Avec la blockchain, Ositrade veut sécuriser les transactions entre acteurs des grains
Ositrade s'appuiera sur la technologie Hyperledger fournie par IBM et développée avec la fondation Linux.
© Davidstankiewicz - Wikimedia commons

En pointe en matière de transition numérique, les acteurs du monde agricole et agroalimentaire sont toutefois encore nombreux à contractualiser oralement, et à répartir leurs opérations entre plusieurs acteurs… avec le risque de défauts de traçabilité.

Ingénieur et docteur en agronomie, Philippe Lehrmann, fort de trente-cinq ans de carrière dans l’agroalimentaire, responsable de la veille et de la stratégie long terme jusqu’en 2016 chez Axereal, lance à Orléans (dans le Loiret) avec Rémi Chevalier, courtier en commodités agricoles, Ositrade, une place de marché en ligne dédiée au commerce des grains.

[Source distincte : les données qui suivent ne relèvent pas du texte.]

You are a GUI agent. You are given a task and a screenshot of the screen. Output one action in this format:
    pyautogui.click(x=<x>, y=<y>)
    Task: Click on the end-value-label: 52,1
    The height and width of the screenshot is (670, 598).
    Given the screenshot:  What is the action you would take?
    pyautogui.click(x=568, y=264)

"De la ferme à l’industrie, les différents intervenants de la chaîne (collecteurs, stockeurs, traders, transformateurs…) pourront utiliser la plateforme. Nous mettons en relation des acheteurs et des vendeurs, qui peuvent générer des transactions en ligne. Les opérations ont valeur de signature, ce qui est un des apports de la blockchain", explique Philippe Lehrmann. Les échanges de céréales, d’oléagineux ou de tourteaux seront en effet sécurisés au moyen d’Hyperledger, la technologie blockchain exploitée par IBM, dédiée aux environnements industriels. Des modèles de contrats prédéfinis ainsi que l’adjonction, à chaque contrat, des documents attestant de l’origine des matières premières, doivent permettre de rassurer les utilisateurs.

Lancement en septembre

Disponible en mode SaaS (software as a service), Ositrade, en phase de bêta-test avant une ouverture en septembre, émerge d’une idée née… il y a vingt-cinq ans. "Les connexions entre ordinateurs n’étaient pas assez rapides !", s’amuse Philippe Lehrmann. Une première levée de fonds de 100 000 euros et des aides de Bpifrance ont facilité le lancement de la plateforme, avant un second tour de table à venir. Des déclinaisons européennes puis mondiales sont prévues. L’entreprise a déjà été contactée par des acteurs d’autres secteurs, comme le bois et le sucre, pour envisager une éventuelle déclinaison de son offre.

 L'innovation

Les contrats prédéfinis permettent un gain de temps aux acteurs du commerce des grains, qui peuvent également visualiser sur la même plateforme les offres et les ordres disponibles.

 L'opportunité

La technologie blockchain a dépassé le champ des cryptomonnaies pour offrir davantage de sécurité aux industriels. L’Association de coordination technique agricole, qui regroupe les instituts techniques agricoles, et Carrefour, qui va tracer son poulet d’Auvergne, s’y intéressent notamment.